How do actomyosin contractions produce forces that instruct morphogenesis?

To modulate cell shape, contractile actomyosin complexes need to localize at cell junctions.  We recently discovered that the localization of the LIM domain protein Wip to intercellular junctions likely depends on a mechanical force (Chu et al. 2018, the figure shows Wtip puncta in neighboring cells).

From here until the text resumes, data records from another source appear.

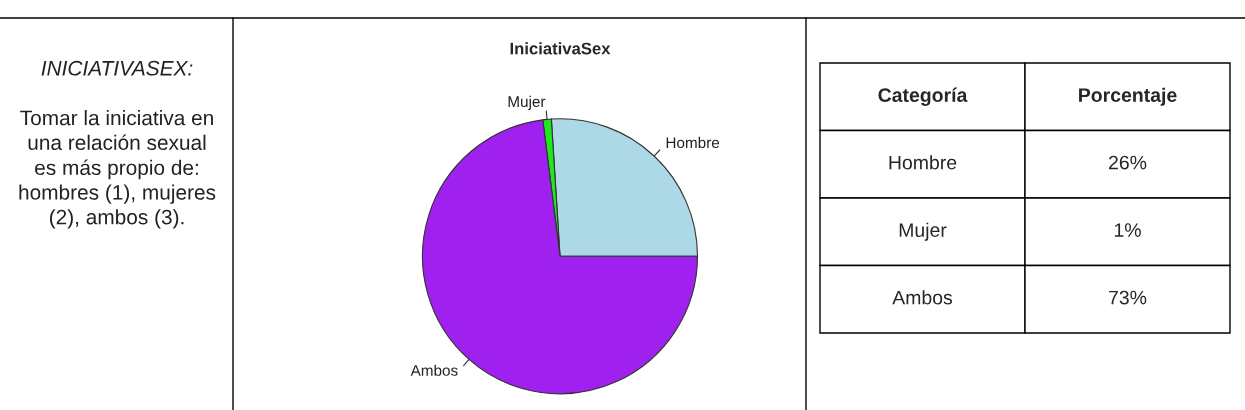 Image resolution: width=1245 pixels, height=410 pixels. I want to click on text: 26%, so click(1128, 162).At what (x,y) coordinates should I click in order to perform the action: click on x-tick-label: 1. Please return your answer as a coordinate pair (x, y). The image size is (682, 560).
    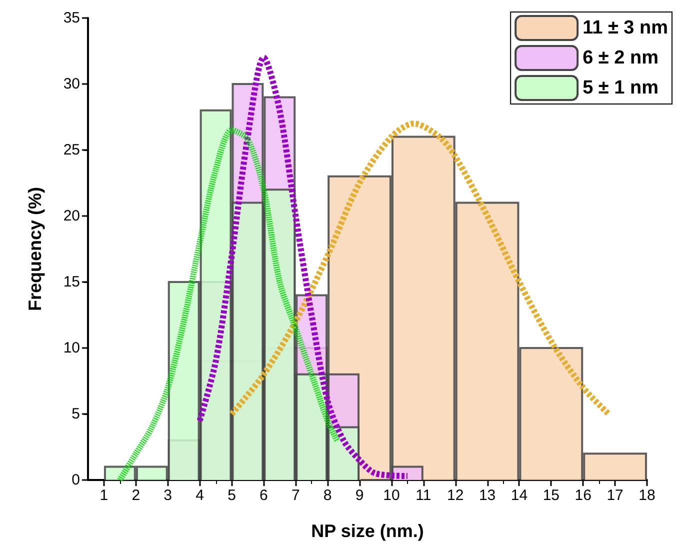
    Looking at the image, I should click on (104, 496).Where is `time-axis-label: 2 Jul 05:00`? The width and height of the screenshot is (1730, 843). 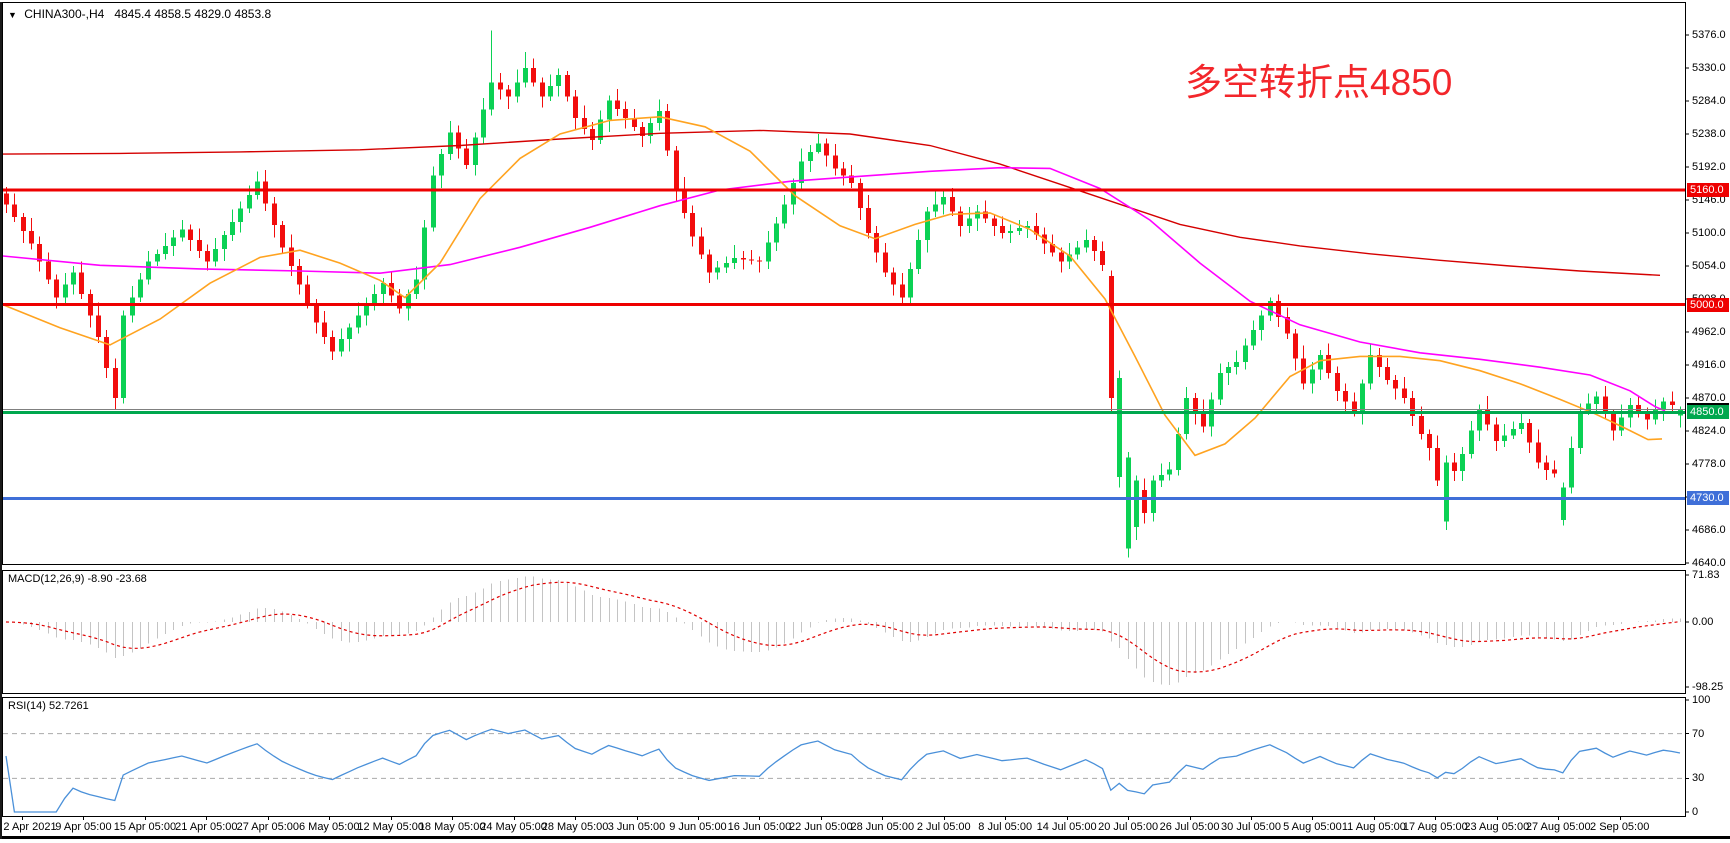
time-axis-label: 2 Jul 05:00 is located at coordinates (944, 827).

Wtip, a Prickle3-interacting protein containing LIM domains, can sense Myosin II activity and intercellular tension (Chu et al., 2018).  Moreover, Wtip is localized in ectodermal cells in a very peculiar manner, by forming cytoplasmic aggregates or puncta opposing each other across the cell membrane as shown in the image.  This localization may indicate that neighboring cells mechanically communicate with each other through Wtip, a possible molecular link to planar polarity proteins.

Our recent studies have focused on LMO7 protein that is also sensitive to mechanical force. A mutation in the fly homologue of LMO7, smallish, has morphogenesis defects in Drosophila embryonic epidermis (Beati et al., 2018). Importantly, LMO7 is capable of triggering apical constriction in Xenopus ectoderm (Matsuda et al., 2021).  Of note, LMO7 is distributed in ectoderm as a double line adjacent to the apical junction, mimicking the distribution of nonmuscle Myosin II heavy chain (NMIIA). Thus, LMO7 is a good candidate for regulating Myosin II-dependent morphogenesis. We hypothesize that LMO7 regulates the organization of Myosin II, and the distribution of Wtip. Importantly, we recently found that LMO7 recruits Myosin II heavy chain to the cell cortex, supporting our hypothesis (Matsuda et al., 2021). At the tissue level, our model is that planar polarity and force balance are responsible for neural plate folding in the mediolateral axis but not in the anteroposterior axis.